By Jeff Shuttleworth, Bay City News Service

February 27, 2006

HAYWARD (BCN) -- Attorneys clashed today over the constitutionality of California's $3 billion voter-approved stem cell research program.

In opening statements in a non-jury trial in Alameda County Superior Court, attorneys for taxpayer organizations and a bioethics group alleged that the lack of direct state control over the California Institute of Regenerative Medicine's finances violates the state constitution.

But state Deputy Attorney General Tamar Pachter, who is defending the institution, said Proposition 71, which was approved by 59 percent of California voters who went to the polls in November 2004, is being implemented in accordance with the state constitution and state statutes.

Pachter accused the attorneys who are trying to block the initiative of engaging in "a tortured interpretation of the constitution" and said "control mechanisms are working as intended" to ensure that the program is operating as intended.

Proposition 71 calls for allocating $300 million a year in research grants for 10 years.

It created the California Institute of Regenerative Medicine, which is based in San Francisco, and its 29-member governing body, the Independent Citizens' Oversight Committee.

Robert Klein, a Palo Alto real estate developer who spearheaded the ballot drive, chairs the committee.

No grant money has been handed out so far because of legal challenges by the People's Advocate and National Tax Limitation Foundation and the California Family Bioethics Council.

The suits have been consolidated into a single trial before Judge Bonnie Sabraw, who has set aside two weeks for the case.
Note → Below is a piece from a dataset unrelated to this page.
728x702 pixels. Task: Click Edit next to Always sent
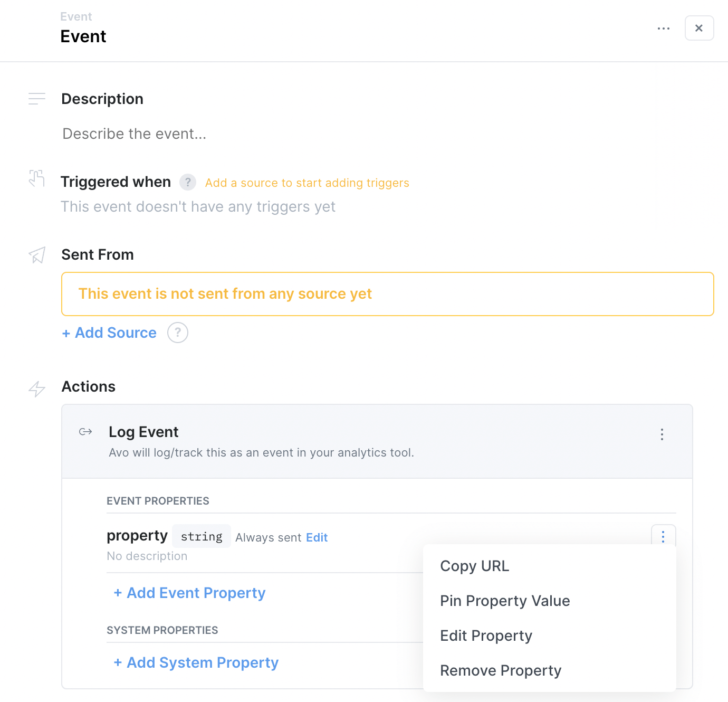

But trial participants say it appears that very few witnesses will be called and that the case may conclude later this week.

Backers put Proposition 71 on the ballot as a response to the Bush Administration's decision to cap federal funding for stem cell research at about $25 million annually and impose strict research guidelines that scientists say limit advances.
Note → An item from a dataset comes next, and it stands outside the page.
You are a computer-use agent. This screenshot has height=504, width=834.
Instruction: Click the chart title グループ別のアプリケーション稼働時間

President Bush and many other social conservatives oppose some stem cell programs because human embryos are destroyed during research.

Supporters of embryonic stem cell research say embryonic stem cells promise more versatility than adult stem cells and could help people with spinal cord injuries and diseases that include childhood diabetes, Alzheimer's and Parkinson's.

Five people in wheelchairs attended the opening statements today, as did family members of people with various disabilities and illnesses.

David Llewellyn, the attorney for the California Family Bioethics Council, told reporters during a break in the trial today that the groups who are fighting Proposition 71 in court support adult stem cell research, and that embryonic stem cell research has been unsuccessful.

He said, "It's a shame that this immense amount of money can't be spent for a certain return."

In court, Llewellyn told Sabraw that at a meeting last September, Ed Penhoet, CIRM's vice chair, illustrated the uncertainty of the program's financial payoff by stating that it's impossible to know the value of technology that hasn't been invented yet.

Llewellyn also alleged that many oversight committee members have conflicts of interest because they have investments in biotech companies that aim to profit from stem cell research or are affiliated with universities and other facilities that hope to get funding for such research.

But Pachter said committee members are "a talented, dedicated group of people who are not on it for personal or institutional gain."

Pachter said "members are experts in fields that are critical to
the mission" of the stem cell program.